In algebra, numerical coefficients are the numbers that multiply the variables or letters. Simplifying these first makes the rest of the problem far more approachable. To simplify an expression with numerical coefficients, like \(\frac{20}{10}\) from our problem, you just perform basic division or multiplication, as required. Here, it simplifies to 2. This same principle applies whether the numbers are whole, fractions, or decimals. Treat the numerical coefficients separately from the variable terms to streamline the simplification process.

Algebraic simplification is about making complex expressions easier to handle. This typically involves combining like terms, reducing fractions, or using the distributive property to eliminate parentheses. A key aspect of simplification is to perform operations systematically: start with coefficients, as you already learned, and then apply the rules of exponents. By taking this step-by-step approach, even the most daunting algebraic expression can be broken down into something more manageable.

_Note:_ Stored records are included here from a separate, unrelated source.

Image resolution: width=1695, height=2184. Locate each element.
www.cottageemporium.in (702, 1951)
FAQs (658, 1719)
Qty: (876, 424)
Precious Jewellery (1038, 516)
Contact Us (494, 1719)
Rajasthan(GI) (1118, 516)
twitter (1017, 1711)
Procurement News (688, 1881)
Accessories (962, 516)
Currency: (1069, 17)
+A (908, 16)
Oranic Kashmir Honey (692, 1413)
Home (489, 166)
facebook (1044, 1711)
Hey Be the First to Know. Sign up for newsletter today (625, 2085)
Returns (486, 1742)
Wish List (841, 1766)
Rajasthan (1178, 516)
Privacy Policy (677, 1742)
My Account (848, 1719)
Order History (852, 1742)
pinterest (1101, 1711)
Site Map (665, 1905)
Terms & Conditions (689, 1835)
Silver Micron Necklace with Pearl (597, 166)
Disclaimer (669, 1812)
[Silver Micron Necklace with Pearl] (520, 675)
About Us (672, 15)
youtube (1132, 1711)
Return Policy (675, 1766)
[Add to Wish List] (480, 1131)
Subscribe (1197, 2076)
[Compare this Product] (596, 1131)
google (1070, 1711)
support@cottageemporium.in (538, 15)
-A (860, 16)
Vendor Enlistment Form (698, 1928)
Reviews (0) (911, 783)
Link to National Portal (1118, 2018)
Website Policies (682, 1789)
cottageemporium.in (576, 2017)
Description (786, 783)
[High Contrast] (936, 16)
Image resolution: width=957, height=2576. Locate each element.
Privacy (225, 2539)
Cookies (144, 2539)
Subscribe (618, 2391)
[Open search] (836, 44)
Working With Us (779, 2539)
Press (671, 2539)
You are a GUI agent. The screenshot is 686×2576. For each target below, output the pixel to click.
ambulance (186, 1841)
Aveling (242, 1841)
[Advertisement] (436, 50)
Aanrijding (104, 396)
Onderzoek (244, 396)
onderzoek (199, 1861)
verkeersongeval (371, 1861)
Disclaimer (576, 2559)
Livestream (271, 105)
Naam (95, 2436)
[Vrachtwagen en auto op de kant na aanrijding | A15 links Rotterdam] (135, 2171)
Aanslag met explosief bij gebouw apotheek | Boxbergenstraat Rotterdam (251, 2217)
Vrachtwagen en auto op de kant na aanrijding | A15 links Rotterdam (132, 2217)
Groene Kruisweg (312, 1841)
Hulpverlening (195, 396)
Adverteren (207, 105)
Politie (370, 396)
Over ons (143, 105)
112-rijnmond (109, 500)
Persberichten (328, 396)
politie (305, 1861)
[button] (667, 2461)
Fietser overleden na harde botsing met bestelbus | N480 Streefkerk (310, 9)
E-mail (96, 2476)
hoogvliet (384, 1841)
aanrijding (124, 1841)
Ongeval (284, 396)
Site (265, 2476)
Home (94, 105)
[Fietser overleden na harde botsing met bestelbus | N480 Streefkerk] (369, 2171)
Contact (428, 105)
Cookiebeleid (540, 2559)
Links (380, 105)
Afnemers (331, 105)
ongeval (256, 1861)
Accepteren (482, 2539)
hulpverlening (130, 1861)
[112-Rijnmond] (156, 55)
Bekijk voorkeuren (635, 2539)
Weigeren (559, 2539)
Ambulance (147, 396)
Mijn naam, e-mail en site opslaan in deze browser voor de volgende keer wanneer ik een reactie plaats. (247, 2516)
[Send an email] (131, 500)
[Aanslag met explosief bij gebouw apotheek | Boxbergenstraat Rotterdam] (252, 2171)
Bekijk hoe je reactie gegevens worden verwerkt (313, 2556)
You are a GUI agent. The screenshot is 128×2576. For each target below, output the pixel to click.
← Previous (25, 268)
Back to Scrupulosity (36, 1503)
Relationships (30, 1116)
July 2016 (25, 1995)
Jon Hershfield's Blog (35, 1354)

When an algebraic expression involves division of like bases, you need to subtract the exponents. This rule is a part of the fundamental rules of exponents and is crucial for simplification. In our textbook exercise, subtracting the exponent of the denominator from the exponent of the numerator \(24 - 6\) gives us an exponent of 18 for the variable \(x\). It's important to carefully subtract the smaller exponent from the larger to ensure accuracy in your final answer. Remember, exponent subtraction only applies when you are dividing terms with the same base; otherwise, different rules are used.